Banking on cloud: Why mainframe migration is essential to Asian finance

  • Posted on August 9, 2022
  • Estimated reading time 4 minutes
Mainframe migration for Asian finance

For banks in Asia, the signs of the times are unmistakable - open banking is here to stay. Across the continent, economies are on the rebound, disposable incomes are rising, and digital banking has exploded. In fact, reports have indicated that over 80% of consumers in Singapore and Hong Kong prefer digital banking to more traditional channels.

Consumer expectations, too, are moving upward. For example, 34% of consumers in Singapore would prefer personalised financial offerings based on their spending behaviour, as opposed to generic off-the-shelf products.

And governments have been moved to action in support of a booming fintech industry.

While China and India have had well-defined digital payment stacks for the past few years, Indonesia and Singapore have launched national open API standards to enable and regulate an interoperable payments ecosystem. Asian fintechs have leapt into action, embedding services into key consumer touchpoints across third-party apps and delivering a customer experience that incumbent banks have barely been able to keep pace with.

Why can't traditional banks keep up?
At incumbent banks, the steadfast competition from fintech has drawn a considerable response. Many have invested in upgrading customer experience technology and their digital banking user experience (UX). However, most of these improvements are cosmetic and are still supported by ageing core systems that are siloed and hard to integrate with newer technologies. Outside Tier-1 institutions, many banks rely on outdated hardware - for example, the 1988 AS/400 mainframe forms the core for over 16,000 banks worldwide.

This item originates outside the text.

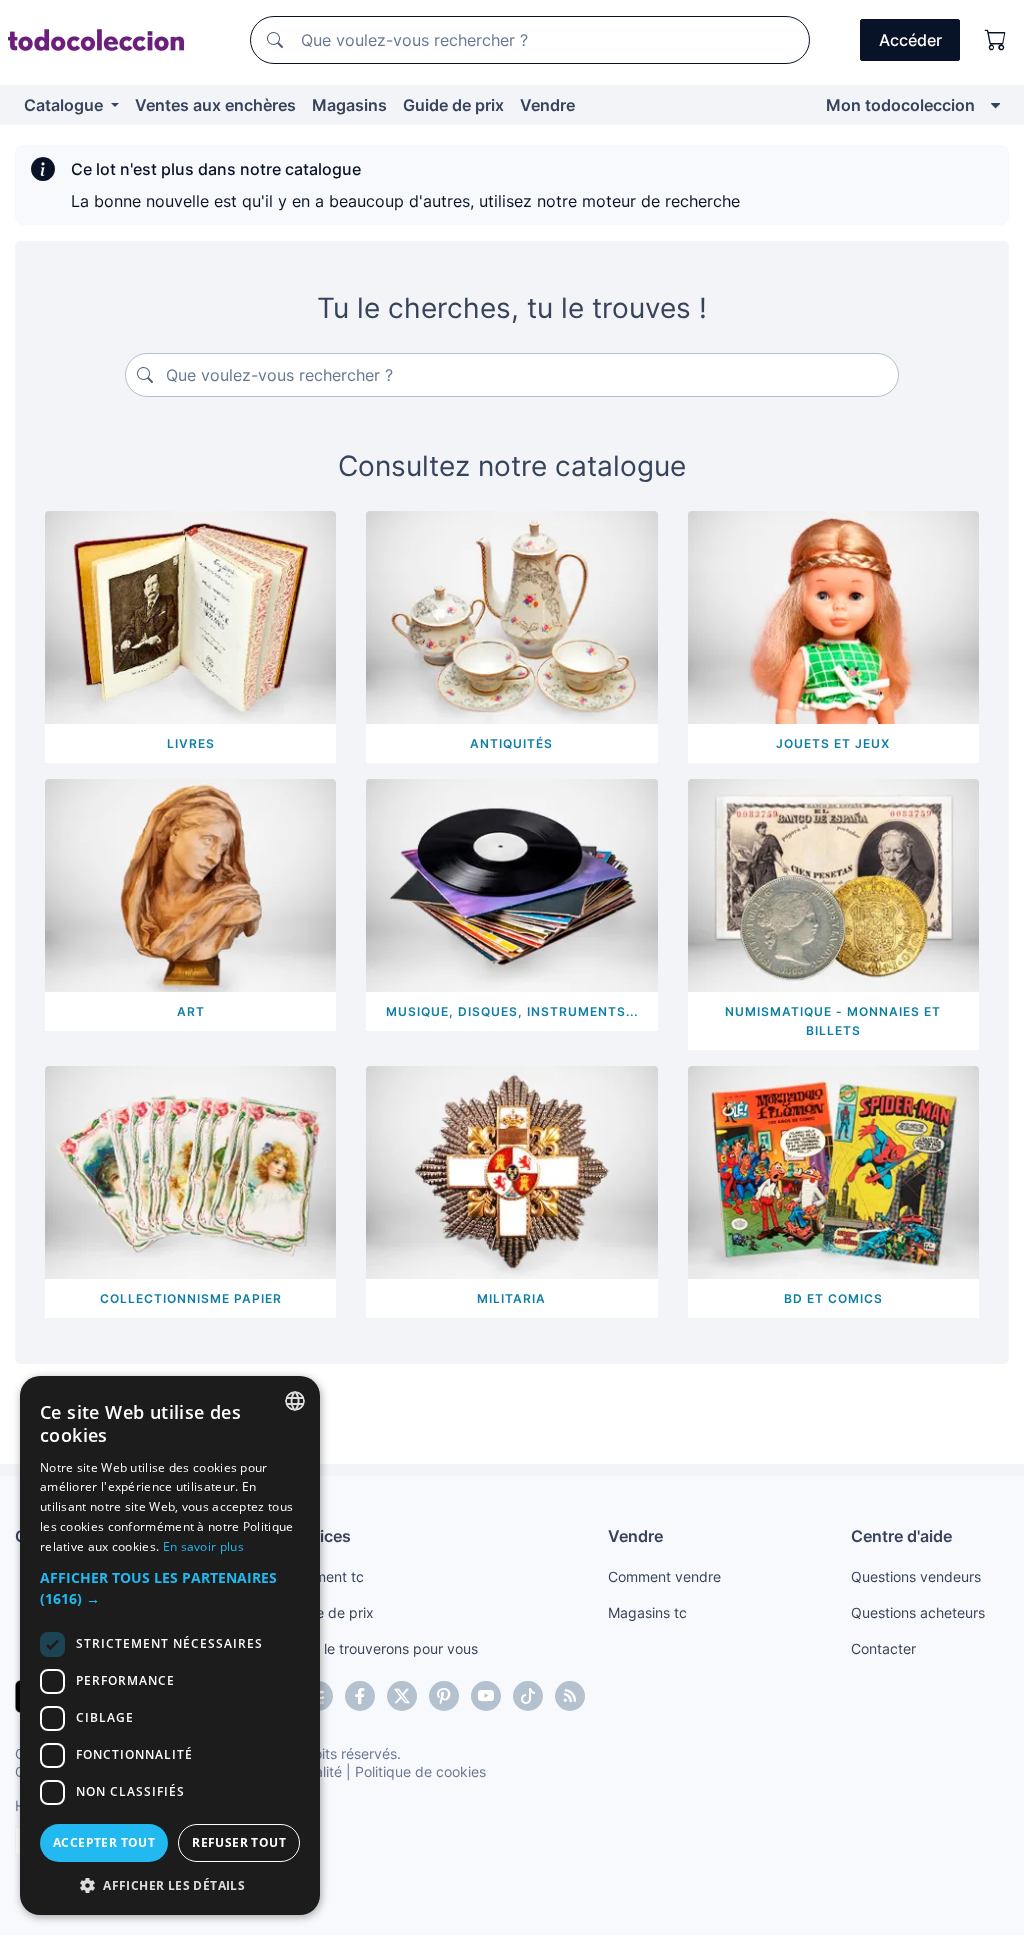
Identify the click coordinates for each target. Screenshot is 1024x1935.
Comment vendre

For years, banking IT departments have defended legacy systems as a robust foundation for banking cores, able to execute transactions at scale reliably, with little chance of failure. But a rapidly declining skill base has also added to the cost of maintaining, upgrading, and innovating decades-old systems.

Additionally, within open banking ecosystems, rising integration demands, and digital transaction volumes can create bottlenecks within older cores. Agile, AI-driven customisations are also much harder to execute using legacy systems when compared to highly modular cloud platforms.

The need for migration is clear and present
Across the world, neobanking is rapidly gaining traction, and by 2030 the industry's projected global market share is expected to cross $2 trillion. This growth is largely driven by neobanks ability to quickly roll out personalised products and a low-friction customer experience. Traditional banks already know that without systems that can support a superior customer experience (CX), they risk a slow erosion of their market share and eventual obsolescence.

But core banking product innovation is hard when your basic banking services are powered by decades-old spaghetti code.

To effectively transition to cloud-based systems, the business case for mainframe migration needs to be clearly mapped out in the context of an improved customer journey vis-a-vis the opportunity cost legacy systems incur. Similarly, to avoid catastrophic downtime and mission-critical system failure, any migration needs a holistic approach that weighs everything from network topologies and infrastructure to data management and integration capabilities against current and future business goals.

Choosing the right technology partners will be key
An IT partner with granular experience in mainframe platform migration can help banks identify which applications to migrate first and simultaneously create a long-term modernisation plan - one that addresses stakeholder pain points, talent availability, ROI, and value creation.

Avanade's recent acquisition of Asysco, a specialist mainframe platform consultancy, has helped optimise our ability to deliver a seamless and risk-free cloud migration program. We've long been proponents of a step-by-step migration that maintains business continuity and minimises downtime while transitioning to a microservices-based architecture for improved innovation agility.

For example, banking cores can be strategically decoupled from a limited set of product offerings. These offerings can then be hosted and tested in a cloud environment while leveraging mainframe processing power and business rules via API. A phased approach can create quick wins, demonstrating the credibility of the cloud to all stakeholders before embarking on a full migration. It also offers a remarkably stable route to modernisation, allowing banks to choose which components of their core to retain, which to upgrade, and which to migrate, all without destabilising mission-critical systems.